When Eliud Kipchoge ran 26.2 miles in one hour, 59 minutes and 40 seconds in October 2019, it was big news. Not since 1954, when Roger Bannister ran a mile in under four minutes for the first time in recorded history, had a seemingly impossible athletic feat been reeled down to human capacity. Some debated whether Kipchoge’s feat was as impressive as it seemed — his record is considered unofficial because he ran on a closed course, with pacers — while others speculated about the shoes he wore to do it.
They were a prototype of Nike’s since-released Air Zoom Alphafly NEXT%, and the culmination of proprietary running shoe tech that’s proven to actually do what it says: make runners faster. As debates about gear doping came to a head, World Athletics, the governing body of international track and field events, devised new rules to level the footwear playing field.

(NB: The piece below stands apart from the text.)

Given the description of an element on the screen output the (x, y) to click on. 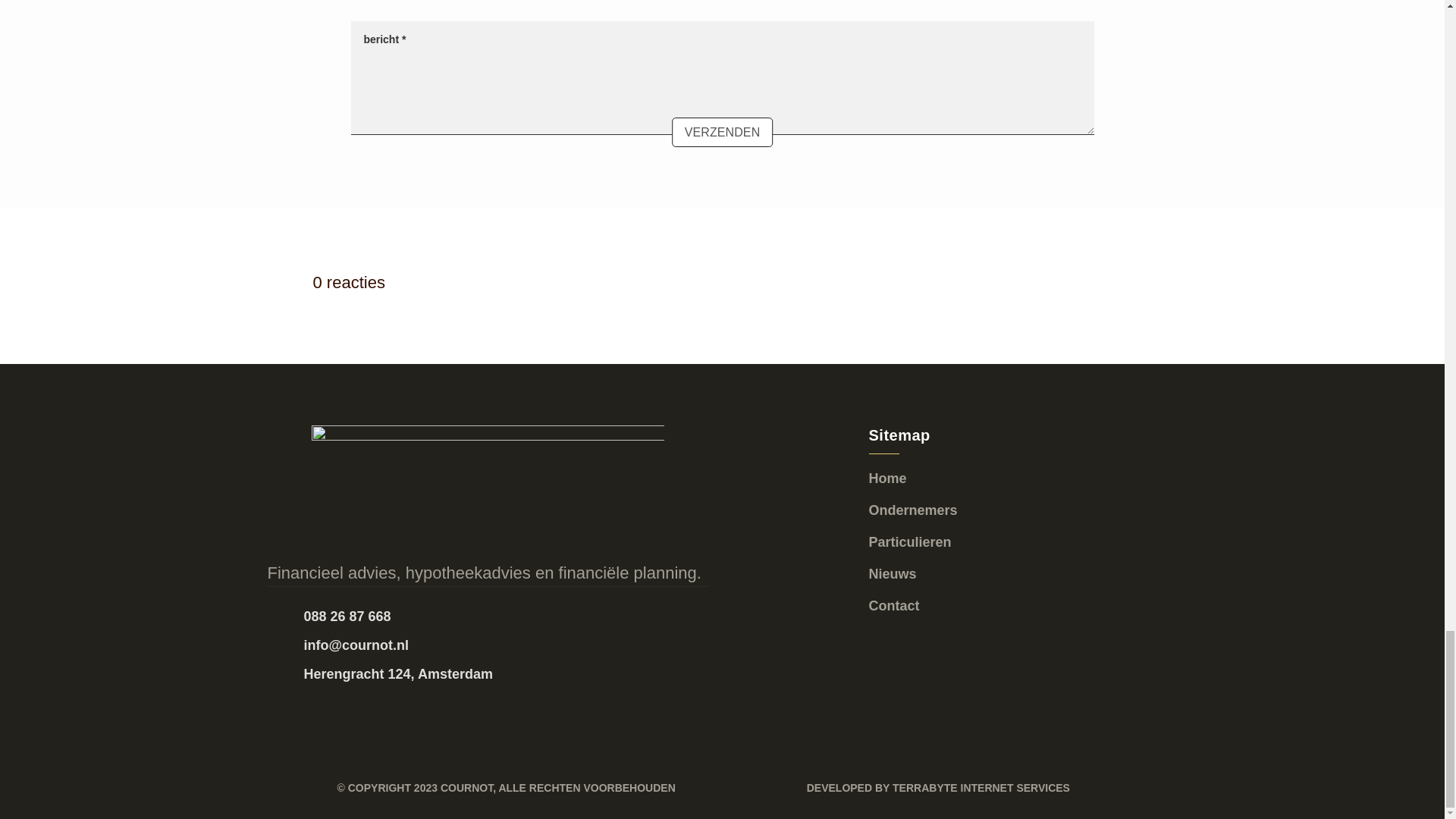
Cournot logo gold (488, 486)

It’s hard to imagine such a saga taking place in the world of trail running. For whatever reason — its shorter history, its exclusion from the Olympics, its triumphs occurring off-grid, far from the cameras and crowds — trail running hasn’t gained the mass appeal that the road and track variant has. And neither has any one trail running shoe.

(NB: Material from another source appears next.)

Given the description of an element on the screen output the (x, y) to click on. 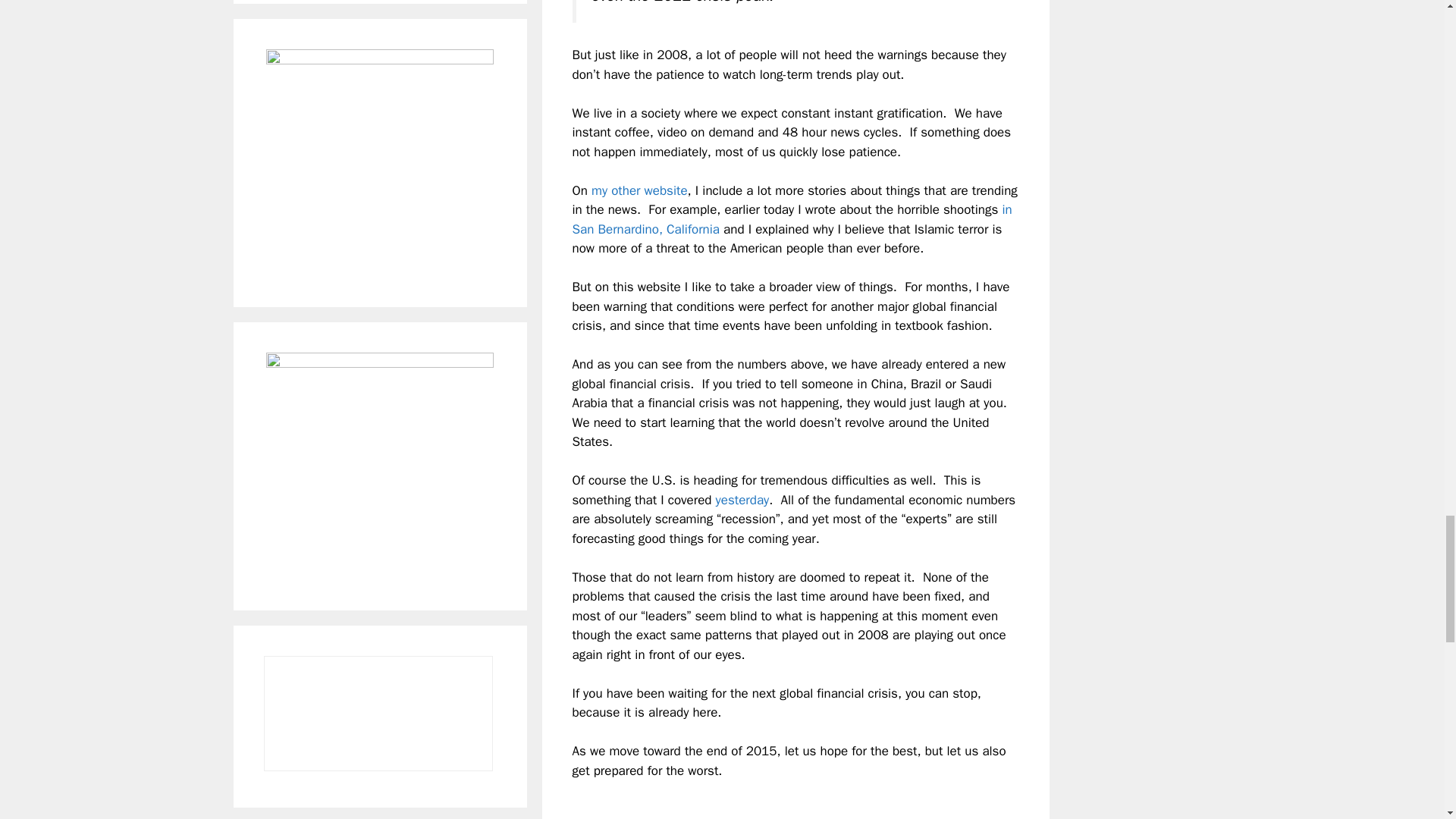
in San Bernardino, California (791, 219)
yesterday (743, 499)
my other website (639, 190)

The North Face is intent on changing that. Its first major launch of 2021 is Vectiv, a new trail footwear system that relies on the same plate-propelled design idea that’s swept over the premium road running shoe category. With the shoe dropping this week, here’s everything you need to know — including my own test impressions.
What Is Vectiv?
In a press release, The North Face describes Vectiv as “revolutionary soling architecture.” That is, the layers of shoe stuff underneath your feet. It’s not so much a single thing, like a type of foam or tread, but a few things working together: a plate, a rockered (curved) midsole and an outsole.